*** Opening of SOURCE MATERIAL ***

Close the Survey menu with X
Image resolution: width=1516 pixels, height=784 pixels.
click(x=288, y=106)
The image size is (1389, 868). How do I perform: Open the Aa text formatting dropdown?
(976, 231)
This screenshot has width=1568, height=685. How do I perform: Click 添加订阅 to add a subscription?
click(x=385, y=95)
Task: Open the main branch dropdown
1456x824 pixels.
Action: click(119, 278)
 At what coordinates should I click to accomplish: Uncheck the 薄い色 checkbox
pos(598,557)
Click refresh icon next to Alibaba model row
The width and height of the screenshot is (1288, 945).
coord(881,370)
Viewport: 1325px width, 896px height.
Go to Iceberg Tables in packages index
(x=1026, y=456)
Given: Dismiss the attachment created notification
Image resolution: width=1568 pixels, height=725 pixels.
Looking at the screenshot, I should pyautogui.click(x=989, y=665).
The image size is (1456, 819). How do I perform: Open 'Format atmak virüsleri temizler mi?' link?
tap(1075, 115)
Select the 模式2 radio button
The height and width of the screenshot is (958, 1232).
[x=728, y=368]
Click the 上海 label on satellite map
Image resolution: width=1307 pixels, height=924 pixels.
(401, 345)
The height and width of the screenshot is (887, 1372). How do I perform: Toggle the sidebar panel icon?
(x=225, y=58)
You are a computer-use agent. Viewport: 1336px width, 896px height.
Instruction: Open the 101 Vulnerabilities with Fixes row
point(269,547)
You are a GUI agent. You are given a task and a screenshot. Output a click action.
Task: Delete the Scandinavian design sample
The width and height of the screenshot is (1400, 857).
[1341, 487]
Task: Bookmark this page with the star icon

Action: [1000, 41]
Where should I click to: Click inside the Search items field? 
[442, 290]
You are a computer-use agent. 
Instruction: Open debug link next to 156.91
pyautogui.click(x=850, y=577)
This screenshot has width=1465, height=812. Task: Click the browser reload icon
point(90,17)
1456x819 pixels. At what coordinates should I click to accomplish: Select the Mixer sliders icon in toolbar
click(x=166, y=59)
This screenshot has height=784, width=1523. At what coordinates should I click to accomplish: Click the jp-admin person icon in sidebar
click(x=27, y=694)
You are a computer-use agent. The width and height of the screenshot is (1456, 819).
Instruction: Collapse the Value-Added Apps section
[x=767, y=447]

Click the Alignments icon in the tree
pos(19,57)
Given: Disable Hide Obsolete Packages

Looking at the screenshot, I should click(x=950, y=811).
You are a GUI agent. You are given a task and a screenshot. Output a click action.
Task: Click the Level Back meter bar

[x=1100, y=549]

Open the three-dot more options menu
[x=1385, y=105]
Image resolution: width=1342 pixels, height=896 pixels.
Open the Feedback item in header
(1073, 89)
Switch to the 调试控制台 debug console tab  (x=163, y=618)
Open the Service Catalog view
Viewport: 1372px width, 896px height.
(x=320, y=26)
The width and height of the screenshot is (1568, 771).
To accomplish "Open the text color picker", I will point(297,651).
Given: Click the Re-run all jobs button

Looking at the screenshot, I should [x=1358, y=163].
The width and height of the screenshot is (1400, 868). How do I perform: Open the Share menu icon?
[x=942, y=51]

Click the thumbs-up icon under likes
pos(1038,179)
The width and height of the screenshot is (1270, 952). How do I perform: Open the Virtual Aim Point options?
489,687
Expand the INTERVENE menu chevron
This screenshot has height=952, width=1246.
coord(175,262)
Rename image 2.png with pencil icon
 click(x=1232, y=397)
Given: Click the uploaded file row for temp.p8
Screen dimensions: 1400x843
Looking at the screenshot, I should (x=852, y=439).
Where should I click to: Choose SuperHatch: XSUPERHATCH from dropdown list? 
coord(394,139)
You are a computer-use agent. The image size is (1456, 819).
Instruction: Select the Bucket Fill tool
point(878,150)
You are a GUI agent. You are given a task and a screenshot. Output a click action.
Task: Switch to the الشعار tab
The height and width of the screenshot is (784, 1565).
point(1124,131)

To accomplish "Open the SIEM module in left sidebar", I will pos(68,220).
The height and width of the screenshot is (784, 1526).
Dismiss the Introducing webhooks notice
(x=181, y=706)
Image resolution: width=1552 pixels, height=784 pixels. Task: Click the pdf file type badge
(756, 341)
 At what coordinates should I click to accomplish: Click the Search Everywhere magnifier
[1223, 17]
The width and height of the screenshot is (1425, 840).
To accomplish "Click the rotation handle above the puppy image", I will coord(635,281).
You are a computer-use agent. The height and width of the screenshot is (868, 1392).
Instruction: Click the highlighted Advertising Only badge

*** Close of SOURCE MATERIAL ***

**TO DO:**
For this exercise, please output exactly the lines above starting at the line with "The width and height of the screenshot is (1288, 945)." and ending at the line with "Given: Dismiss the", ends included.

**RESPONSE AREA:**
The width and height of the screenshot is (1288, 945).
coord(881,370)
Viewport: 1325px width, 896px height.
Go to Iceberg Tables in packages index
(x=1026, y=456)
Given: Dismiss the attachment created notification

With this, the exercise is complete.